Muitos escritores mundialmente famosos (Dickens, Dostoiévski, Kafka, Maupassant, etc.) tinham impressionantes poderes de observação. Seus trabalhos continham descrições precisas de condições médicas muito antes de aparecerem em tratados científicos. Um grupo de cientistas do Chile e da Áustria (Carolina Aguirre, Marcelo Miranda e Ambra Stefani) analisou o conto “O Retrato” de Nikolai Gogol (1833) e chegou à conclusão de que esta é a descrição mais antiga de paralisia do sono na literatura não médica.

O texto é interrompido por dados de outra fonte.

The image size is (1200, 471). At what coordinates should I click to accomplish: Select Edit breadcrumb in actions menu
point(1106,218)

Como os autores apontam, a paralisia do sono começou a aparecer em relatórios científicos em 1842 e o próprio termo foi finalmente introduzido em 1928. Constitui um dos estados da FASE, que também incluem sonhos lúcidos, experiências fora do corpo, experiências de quase morte, etc. A paralisia do sono é caracterizada pela incapacidade de se mover e falar e geralmente ocorre ao acordar ou adormecer. Frequentemente, a pessoa tem alucinações.

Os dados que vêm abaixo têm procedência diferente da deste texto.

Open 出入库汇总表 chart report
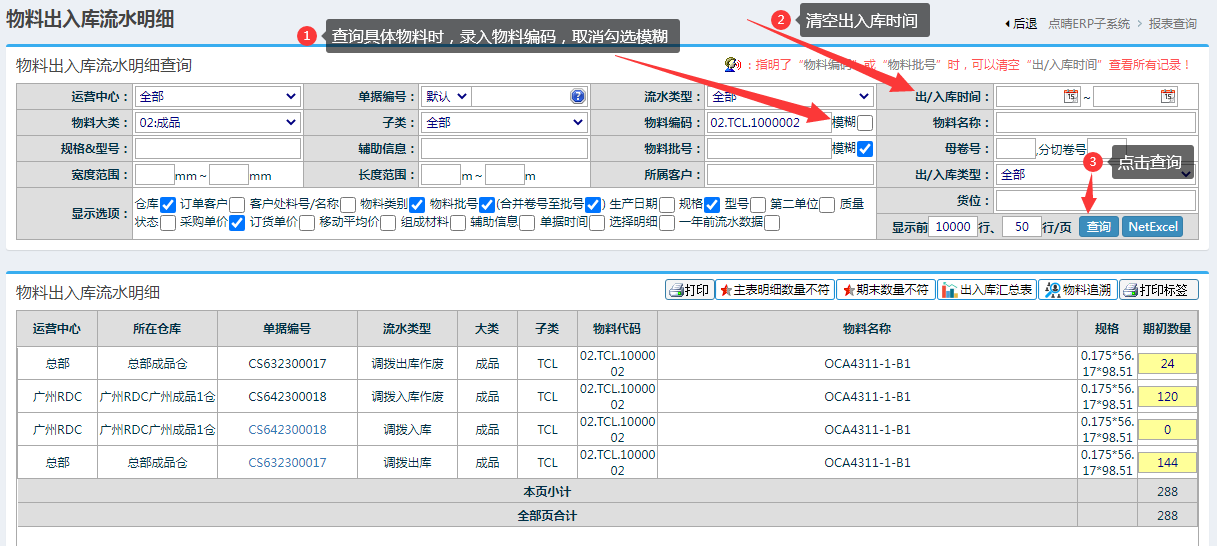 (x=986, y=290)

“O Retrato” tornou-se parte das famosas coleções de estórias de Gogol intituladas Arabescos. O enredo da estória gira em torno de um jovem artista que não tem certeza de seu talento. Compra um retrato numa loja e leva-o para casa, mas fica assustado com o olhar do velho retratado no retrato (assusta-o tanto que o herói cobre o quadro com um lençol antes de se deitar).

O que se segue é, segundo os pesquisadores, uma descrição precisa da paralisia do sono com alucinações visuais e auditivas concomitantes. À noite, o artista observa o velho sair do quadro, mas ele mesmo não consegue se mover ou gritar. Ele está consciente, sentindo que isso não é um sonho, mas é incapaz de levantar um dedo. Uma opressão no peito também é descrita, sendo um sinal frequente de paralisia do sono.

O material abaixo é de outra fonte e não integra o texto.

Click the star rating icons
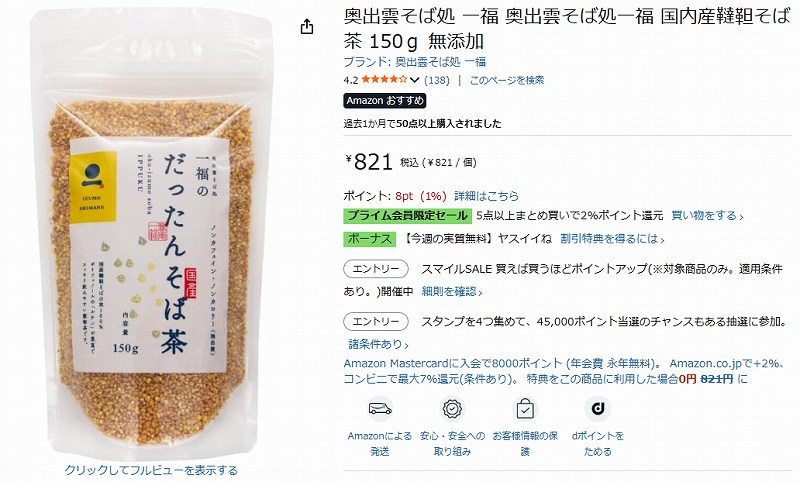Screen dimensions: 800x482 pyautogui.click(x=384, y=80)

Finalmente, o artista consegue parar o pesadelo. Quando ele acorda, ele vê que ainda está deitado na cama. O herói percebe que experimentou alucinações. No entanto, pareciam tão reais que o jovem duvida que seja um sonho.

A precisão da descrição levou os pesquisadores a supor que Gogol estava bem familiarizado com o estado de paralisia do sono — por experiência pessoal ou de alguém próximo a ele.

O artigo foi publicado em agosto de 2021 na revista Sleep Medicine.